[Items from a dataset]
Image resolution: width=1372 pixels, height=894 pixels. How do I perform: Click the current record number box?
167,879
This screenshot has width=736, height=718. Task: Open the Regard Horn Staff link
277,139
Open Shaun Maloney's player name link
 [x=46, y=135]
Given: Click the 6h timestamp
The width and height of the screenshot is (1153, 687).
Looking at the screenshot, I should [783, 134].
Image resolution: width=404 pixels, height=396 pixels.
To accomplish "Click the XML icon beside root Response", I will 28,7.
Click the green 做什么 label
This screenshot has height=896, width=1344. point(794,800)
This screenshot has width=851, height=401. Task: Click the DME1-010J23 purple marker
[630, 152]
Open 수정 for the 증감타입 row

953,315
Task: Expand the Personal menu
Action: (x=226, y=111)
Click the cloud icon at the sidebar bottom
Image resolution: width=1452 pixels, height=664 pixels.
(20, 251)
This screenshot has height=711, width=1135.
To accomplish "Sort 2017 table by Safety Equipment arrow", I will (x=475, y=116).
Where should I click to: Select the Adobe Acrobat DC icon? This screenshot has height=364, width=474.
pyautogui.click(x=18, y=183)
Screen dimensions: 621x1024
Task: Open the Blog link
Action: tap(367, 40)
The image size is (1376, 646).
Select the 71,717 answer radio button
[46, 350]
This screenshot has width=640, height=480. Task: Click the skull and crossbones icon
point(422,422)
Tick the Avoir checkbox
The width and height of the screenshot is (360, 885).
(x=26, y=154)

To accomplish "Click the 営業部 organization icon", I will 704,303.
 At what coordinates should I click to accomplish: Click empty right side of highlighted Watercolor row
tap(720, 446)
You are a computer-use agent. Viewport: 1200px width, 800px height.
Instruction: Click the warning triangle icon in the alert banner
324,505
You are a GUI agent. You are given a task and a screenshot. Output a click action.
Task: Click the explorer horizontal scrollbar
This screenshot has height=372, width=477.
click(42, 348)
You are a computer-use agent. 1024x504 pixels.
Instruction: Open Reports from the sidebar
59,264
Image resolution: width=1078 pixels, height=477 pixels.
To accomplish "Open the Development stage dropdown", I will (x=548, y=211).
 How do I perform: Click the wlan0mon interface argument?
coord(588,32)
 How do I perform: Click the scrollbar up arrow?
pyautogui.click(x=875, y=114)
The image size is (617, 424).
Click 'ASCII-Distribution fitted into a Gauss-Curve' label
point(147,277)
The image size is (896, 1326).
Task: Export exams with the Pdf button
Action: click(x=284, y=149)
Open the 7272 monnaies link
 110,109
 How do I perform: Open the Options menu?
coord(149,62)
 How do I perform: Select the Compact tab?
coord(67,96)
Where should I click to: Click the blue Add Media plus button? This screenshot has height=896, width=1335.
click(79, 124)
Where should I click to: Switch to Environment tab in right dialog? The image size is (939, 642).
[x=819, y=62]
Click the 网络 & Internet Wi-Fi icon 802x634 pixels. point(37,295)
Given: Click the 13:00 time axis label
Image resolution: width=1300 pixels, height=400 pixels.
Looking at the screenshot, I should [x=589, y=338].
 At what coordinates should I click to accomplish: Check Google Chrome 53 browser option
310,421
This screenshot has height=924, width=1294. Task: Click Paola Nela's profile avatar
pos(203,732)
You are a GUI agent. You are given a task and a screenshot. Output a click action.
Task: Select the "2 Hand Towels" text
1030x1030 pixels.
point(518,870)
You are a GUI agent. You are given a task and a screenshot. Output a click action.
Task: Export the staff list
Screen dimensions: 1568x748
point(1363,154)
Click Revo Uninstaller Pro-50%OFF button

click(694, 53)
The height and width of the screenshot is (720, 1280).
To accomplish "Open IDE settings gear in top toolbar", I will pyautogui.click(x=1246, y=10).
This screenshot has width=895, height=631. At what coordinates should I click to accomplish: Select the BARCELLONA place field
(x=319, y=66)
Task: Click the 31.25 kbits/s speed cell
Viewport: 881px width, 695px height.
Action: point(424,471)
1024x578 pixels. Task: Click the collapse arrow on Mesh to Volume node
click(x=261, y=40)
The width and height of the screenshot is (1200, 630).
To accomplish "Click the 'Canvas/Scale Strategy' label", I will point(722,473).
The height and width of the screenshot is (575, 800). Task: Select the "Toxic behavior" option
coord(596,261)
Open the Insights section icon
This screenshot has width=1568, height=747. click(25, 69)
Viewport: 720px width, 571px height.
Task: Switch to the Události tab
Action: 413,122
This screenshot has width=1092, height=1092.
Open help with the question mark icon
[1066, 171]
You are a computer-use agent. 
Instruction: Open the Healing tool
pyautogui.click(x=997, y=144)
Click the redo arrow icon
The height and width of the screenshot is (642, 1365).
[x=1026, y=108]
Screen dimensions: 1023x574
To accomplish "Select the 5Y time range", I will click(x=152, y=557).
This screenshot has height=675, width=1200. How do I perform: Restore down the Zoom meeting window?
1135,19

> Assignment
The output consists solely of the lines from the line that contains "Image resolution: width=1300" through the final line of the data.

> Answer box
Image resolution: width=1300 pixels, height=400 pixels.
Looking at the screenshot, I should [x=589, y=338].
 At what coordinates should I click to accomplish: Check Google Chrome 53 browser option
310,421
This screenshot has height=924, width=1294. Task: Click Paola Nela's profile avatar
pos(203,732)
You are a GUI agent. You are given a task and a screenshot. Output a click action.
Task: Select the "2 Hand Towels" text
1030x1030 pixels.
point(518,870)
You are a GUI agent. You are given a task and a screenshot. Output a click action.
Task: Export the staff list
Screen dimensions: 1568x748
point(1363,154)
Click Revo Uninstaller Pro-50%OFF button

click(694, 53)
The height and width of the screenshot is (720, 1280).
To accomplish "Open IDE settings gear in top toolbar", I will pyautogui.click(x=1246, y=10).
This screenshot has width=895, height=631. At what coordinates should I click to accomplish: Select the BARCELLONA place field
(x=319, y=66)
Task: Click the 31.25 kbits/s speed cell
Viewport: 881px width, 695px height.
Action: point(424,471)
1024x578 pixels. Task: Click the collapse arrow on Mesh to Volume node
click(x=261, y=40)
The width and height of the screenshot is (1200, 630).
To accomplish "Click the 'Canvas/Scale Strategy' label", I will point(722,473).
The height and width of the screenshot is (575, 800). Task: Select the "Toxic behavior" option
coord(596,261)
Open the Insights section icon
This screenshot has width=1568, height=747. click(25, 69)
Viewport: 720px width, 571px height.
Task: Switch to the Události tab
Action: 413,122
This screenshot has width=1092, height=1092.
Open help with the question mark icon
[1066, 171]
You are a computer-use agent. 
Instruction: Open the Healing tool
pyautogui.click(x=997, y=144)
Click the redo arrow icon
The height and width of the screenshot is (642, 1365).
[x=1026, y=108]
Screen dimensions: 1023x574
To accomplish "Select the 5Y time range", I will click(x=152, y=557).
This screenshot has height=675, width=1200. How do I perform: Restore down the Zoom meeting window?
1135,19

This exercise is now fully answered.